◆ **WHAT YOU WILL DO**
Repeat the records. Each line must match exactly.

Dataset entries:
--- START ---
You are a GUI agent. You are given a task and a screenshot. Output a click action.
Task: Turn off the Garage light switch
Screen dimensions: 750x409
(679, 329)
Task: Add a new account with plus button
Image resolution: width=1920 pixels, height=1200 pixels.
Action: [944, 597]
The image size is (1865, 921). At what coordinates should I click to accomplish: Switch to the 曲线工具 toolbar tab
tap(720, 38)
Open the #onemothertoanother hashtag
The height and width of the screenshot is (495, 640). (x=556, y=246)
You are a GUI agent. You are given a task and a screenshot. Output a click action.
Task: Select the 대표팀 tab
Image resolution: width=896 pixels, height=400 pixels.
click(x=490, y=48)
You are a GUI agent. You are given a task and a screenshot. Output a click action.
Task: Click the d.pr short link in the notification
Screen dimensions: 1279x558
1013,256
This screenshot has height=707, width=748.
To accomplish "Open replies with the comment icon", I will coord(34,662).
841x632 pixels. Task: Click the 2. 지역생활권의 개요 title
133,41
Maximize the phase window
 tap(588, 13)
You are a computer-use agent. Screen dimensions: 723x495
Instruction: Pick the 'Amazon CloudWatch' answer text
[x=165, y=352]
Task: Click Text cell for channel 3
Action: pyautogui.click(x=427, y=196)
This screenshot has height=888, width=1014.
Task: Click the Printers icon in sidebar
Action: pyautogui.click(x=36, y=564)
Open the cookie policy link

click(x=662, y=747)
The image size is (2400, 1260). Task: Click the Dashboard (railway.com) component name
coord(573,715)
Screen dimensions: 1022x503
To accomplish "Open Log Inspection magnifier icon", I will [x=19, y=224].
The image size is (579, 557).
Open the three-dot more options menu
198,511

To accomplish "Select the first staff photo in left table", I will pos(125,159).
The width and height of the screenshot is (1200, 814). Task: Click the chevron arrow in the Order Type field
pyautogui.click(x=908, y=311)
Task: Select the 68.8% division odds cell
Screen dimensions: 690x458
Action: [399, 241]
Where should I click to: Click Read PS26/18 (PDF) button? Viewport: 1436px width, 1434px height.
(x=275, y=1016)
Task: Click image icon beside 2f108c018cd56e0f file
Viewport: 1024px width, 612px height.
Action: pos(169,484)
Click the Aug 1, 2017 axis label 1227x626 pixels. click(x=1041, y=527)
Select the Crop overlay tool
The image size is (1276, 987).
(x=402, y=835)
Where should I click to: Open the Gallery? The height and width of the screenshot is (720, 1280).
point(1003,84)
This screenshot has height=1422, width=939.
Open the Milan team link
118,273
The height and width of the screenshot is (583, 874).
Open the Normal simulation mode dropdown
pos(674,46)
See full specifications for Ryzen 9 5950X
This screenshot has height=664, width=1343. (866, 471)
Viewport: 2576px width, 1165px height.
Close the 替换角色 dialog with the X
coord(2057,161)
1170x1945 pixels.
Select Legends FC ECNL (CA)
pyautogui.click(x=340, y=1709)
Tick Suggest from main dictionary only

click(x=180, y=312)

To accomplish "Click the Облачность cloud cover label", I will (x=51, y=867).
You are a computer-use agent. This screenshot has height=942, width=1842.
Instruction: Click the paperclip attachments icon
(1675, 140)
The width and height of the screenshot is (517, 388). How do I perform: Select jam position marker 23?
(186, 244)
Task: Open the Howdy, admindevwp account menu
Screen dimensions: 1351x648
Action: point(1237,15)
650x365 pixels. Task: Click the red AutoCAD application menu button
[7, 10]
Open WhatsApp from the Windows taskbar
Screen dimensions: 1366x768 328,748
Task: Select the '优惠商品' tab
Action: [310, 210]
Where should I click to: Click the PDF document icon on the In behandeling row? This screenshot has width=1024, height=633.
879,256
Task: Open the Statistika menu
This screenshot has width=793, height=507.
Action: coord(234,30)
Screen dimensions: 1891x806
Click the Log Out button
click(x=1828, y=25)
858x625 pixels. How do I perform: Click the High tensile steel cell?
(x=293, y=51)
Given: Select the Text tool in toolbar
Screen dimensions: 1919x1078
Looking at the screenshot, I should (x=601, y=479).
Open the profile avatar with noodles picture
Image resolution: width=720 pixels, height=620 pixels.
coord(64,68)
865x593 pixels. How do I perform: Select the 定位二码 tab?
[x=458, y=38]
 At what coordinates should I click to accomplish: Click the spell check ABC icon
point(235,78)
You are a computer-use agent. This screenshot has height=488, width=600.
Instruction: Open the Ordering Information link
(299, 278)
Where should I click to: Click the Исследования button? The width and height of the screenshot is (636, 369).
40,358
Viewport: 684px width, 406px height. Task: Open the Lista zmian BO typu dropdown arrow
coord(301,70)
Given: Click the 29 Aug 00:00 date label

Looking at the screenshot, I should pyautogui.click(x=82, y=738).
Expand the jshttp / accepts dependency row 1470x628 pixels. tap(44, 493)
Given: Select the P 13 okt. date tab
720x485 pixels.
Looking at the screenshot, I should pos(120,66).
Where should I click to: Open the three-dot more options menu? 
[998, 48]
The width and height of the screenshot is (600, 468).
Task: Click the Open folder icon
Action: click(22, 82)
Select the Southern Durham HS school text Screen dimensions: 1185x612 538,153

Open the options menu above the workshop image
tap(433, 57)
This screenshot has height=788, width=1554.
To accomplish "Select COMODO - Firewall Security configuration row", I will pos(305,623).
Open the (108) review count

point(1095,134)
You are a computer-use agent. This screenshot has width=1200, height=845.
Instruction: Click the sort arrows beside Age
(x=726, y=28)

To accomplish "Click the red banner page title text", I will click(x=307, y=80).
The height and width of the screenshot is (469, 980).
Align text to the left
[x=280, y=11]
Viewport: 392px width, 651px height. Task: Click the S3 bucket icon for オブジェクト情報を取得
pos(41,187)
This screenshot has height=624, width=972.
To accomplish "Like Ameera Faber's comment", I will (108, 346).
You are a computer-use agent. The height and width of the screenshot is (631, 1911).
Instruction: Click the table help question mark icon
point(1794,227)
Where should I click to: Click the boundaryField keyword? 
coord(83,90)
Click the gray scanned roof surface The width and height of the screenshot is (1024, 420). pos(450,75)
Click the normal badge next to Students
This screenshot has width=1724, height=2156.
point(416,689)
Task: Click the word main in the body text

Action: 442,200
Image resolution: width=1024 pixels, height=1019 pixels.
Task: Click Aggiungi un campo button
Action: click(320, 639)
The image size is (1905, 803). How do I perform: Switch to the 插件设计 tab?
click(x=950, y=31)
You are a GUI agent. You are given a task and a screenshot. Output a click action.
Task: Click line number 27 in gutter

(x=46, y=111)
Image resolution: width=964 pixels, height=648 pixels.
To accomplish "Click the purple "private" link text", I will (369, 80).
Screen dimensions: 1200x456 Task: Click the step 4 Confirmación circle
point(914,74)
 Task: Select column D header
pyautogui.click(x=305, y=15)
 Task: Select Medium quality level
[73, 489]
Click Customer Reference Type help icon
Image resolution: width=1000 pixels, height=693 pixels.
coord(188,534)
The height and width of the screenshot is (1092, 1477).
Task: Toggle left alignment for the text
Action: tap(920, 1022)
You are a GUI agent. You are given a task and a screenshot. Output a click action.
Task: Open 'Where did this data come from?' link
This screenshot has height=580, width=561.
--- END ---
◆ **SOLUTION TO THIS PROBLEM**
You are a GUI agent. You are given a task and a screenshot. Output a click action.
Task: Turn off the Garage light switch
Screen dimensions: 750x409
(679, 329)
Task: Add a new account with plus button
Image resolution: width=1920 pixels, height=1200 pixels.
Action: [944, 597]
The image size is (1865, 921). At what coordinates should I click to accomplish: Switch to the 曲线工具 toolbar tab
tap(720, 38)
Open the #onemothertoanother hashtag
The height and width of the screenshot is (495, 640). (x=556, y=246)
You are a GUI agent. You are given a task and a screenshot. Output a click action.
Task: Select the 대표팀 tab
Image resolution: width=896 pixels, height=400 pixels.
click(x=490, y=48)
You are a GUI agent. You are given a task and a screenshot. Output a click action.
Task: Click the d.pr short link in the notification
Screen dimensions: 1279x558
1013,256
This screenshot has height=707, width=748.
To accomplish "Open replies with the comment icon", I will coord(34,662).
841x632 pixels. Task: Click the 2. 지역생활권의 개요 title
133,41
Maximize the phase window
 tap(588, 13)
You are a computer-use agent. Screen dimensions: 723x495
Instruction: Pick the 'Amazon CloudWatch' answer text
[x=165, y=352]
Task: Click Text cell for channel 3
Action: pyautogui.click(x=427, y=196)
This screenshot has height=888, width=1014.
Task: Click the Printers icon in sidebar
Action: pyautogui.click(x=36, y=564)
Open the cookie policy link

click(x=662, y=747)
The image size is (2400, 1260). Task: Click the Dashboard (railway.com) component name
coord(573,715)
Screen dimensions: 1022x503
To accomplish "Open Log Inspection magnifier icon", I will [x=19, y=224].
The image size is (579, 557).
Open the three-dot more options menu
198,511

To accomplish "Select the first staff photo in left table", I will pos(125,159).
The width and height of the screenshot is (1200, 814). Task: Click the chevron arrow in the Order Type field
pyautogui.click(x=908, y=311)
Task: Select the 68.8% division odds cell
Screen dimensions: 690x458
Action: [399, 241]
Where should I click to: Click Read PS26/18 (PDF) button? Viewport: 1436px width, 1434px height.
(x=275, y=1016)
Task: Click image icon beside 2f108c018cd56e0f file
Viewport: 1024px width, 612px height.
Action: pos(169,484)
Click the Aug 1, 2017 axis label 1227x626 pixels. click(x=1041, y=527)
Select the Crop overlay tool
The image size is (1276, 987).
(x=402, y=835)
Where should I click to: Open the Gallery? The height and width of the screenshot is (720, 1280).
point(1003,84)
This screenshot has height=1422, width=939.
Open the Milan team link
118,273
The height and width of the screenshot is (583, 874).
Open the Normal simulation mode dropdown
pos(674,46)
See full specifications for Ryzen 9 5950X
This screenshot has height=664, width=1343. (866, 471)
Viewport: 2576px width, 1165px height.
Close the 替换角色 dialog with the X
coord(2057,161)
1170x1945 pixels.
Select Legends FC ECNL (CA)
pyautogui.click(x=340, y=1709)
Tick Suggest from main dictionary only

click(x=180, y=312)

To accomplish "Click the Облачность cloud cover label", I will (x=51, y=867).
You are a computer-use agent. This screenshot has height=942, width=1842.
Instruction: Click the paperclip attachments icon
(1675, 140)
The width and height of the screenshot is (517, 388). How do I perform: Select jam position marker 23?
(186, 244)
Task: Open the Howdy, admindevwp account menu
Screen dimensions: 1351x648
Action: point(1237,15)
650x365 pixels. Task: Click the red AutoCAD application menu button
[7, 10]
Open WhatsApp from the Windows taskbar
Screen dimensions: 1366x768 328,748
Task: Select the '优惠商品' tab
Action: [310, 210]
Where should I click to: Click the PDF document icon on the In behandeling row? This screenshot has width=1024, height=633.
879,256
Task: Open the Statistika menu
This screenshot has width=793, height=507.
Action: coord(234,30)
Screen dimensions: 1891x806
Click the Log Out button
click(x=1828, y=25)
858x625 pixels. How do I perform: Click the High tensile steel cell?
(x=293, y=51)
Given: Select the Text tool in toolbar
Screen dimensions: 1919x1078
Looking at the screenshot, I should (x=601, y=479).
Open the profile avatar with noodles picture
Image resolution: width=720 pixels, height=620 pixels.
coord(64,68)
865x593 pixels. How do I perform: Select the 定位二码 tab?
[x=458, y=38]
 At what coordinates should I click to accomplish: Click the spell check ABC icon
point(235,78)
You are a computer-use agent. This screenshot has height=488, width=600.
Instruction: Open the Ordering Information link
(299, 278)
Where should I click to: Click the Исследования button? The width and height of the screenshot is (636, 369).
40,358
Viewport: 684px width, 406px height. Task: Open the Lista zmian BO typu dropdown arrow
coord(301,70)
Given: Click the 29 Aug 00:00 date label

Looking at the screenshot, I should pyautogui.click(x=82, y=738).
Expand the jshttp / accepts dependency row 1470x628 pixels. tap(44, 493)
Given: Select the P 13 okt. date tab
720x485 pixels.
Looking at the screenshot, I should pos(120,66).
Where should I click to: Open the three-dot more options menu? 
[998, 48]
The width and height of the screenshot is (600, 468).
Task: Click the Open folder icon
Action: click(22, 82)
Select the Southern Durham HS school text Screen dimensions: 1185x612 538,153

Open the options menu above the workshop image
tap(433, 57)
This screenshot has height=788, width=1554.
To accomplish "Select COMODO - Firewall Security configuration row", I will pos(305,623).
Open the (108) review count

point(1095,134)
You are a computer-use agent. This screenshot has width=1200, height=845.
Instruction: Click the sort arrows beside Age
(x=726, y=28)

To accomplish "Click the red banner page title text", I will click(x=307, y=80).
The height and width of the screenshot is (469, 980).
Align text to the left
[x=280, y=11]
Viewport: 392px width, 651px height. Task: Click the S3 bucket icon for オブジェクト情報を取得
pos(41,187)
This screenshot has height=624, width=972.
To accomplish "Like Ameera Faber's comment", I will (108, 346).
You are a computer-use agent. The height and width of the screenshot is (631, 1911).
Instruction: Click the table help question mark icon
point(1794,227)
Where should I click to: Click the boundaryField keyword? 
coord(83,90)
Click the gray scanned roof surface The width and height of the screenshot is (1024, 420). pos(450,75)
Click the normal badge next to Students
This screenshot has width=1724, height=2156.
point(416,689)
Task: Click the word main in the body text

Action: 442,200
Image resolution: width=1024 pixels, height=1019 pixels.
Task: Click Aggiungi un campo button
Action: click(320, 639)
The image size is (1905, 803). How do I perform: Switch to the 插件设计 tab?
click(x=950, y=31)
You are a GUI agent. You are given a task and a screenshot. Output a click action.
Task: Click line number 27 in gutter

(x=46, y=111)
Image resolution: width=964 pixels, height=648 pixels.
To accomplish "Click the purple "private" link text", I will (369, 80).
Screen dimensions: 1200x456 Task: Click the step 4 Confirmación circle
point(914,74)
 Task: Select column D header
pyautogui.click(x=305, y=15)
 Task: Select Medium quality level
[73, 489]
Click Customer Reference Type help icon
Image resolution: width=1000 pixels, height=693 pixels.
coord(188,534)
The height and width of the screenshot is (1092, 1477).
Task: Toggle left alignment for the text
Action: tap(920, 1022)
You are a GUI agent. You are given a task and a screenshot. Output a click action.
Task: Open 'Where did this data come from?' link
This screenshot has height=580, width=561.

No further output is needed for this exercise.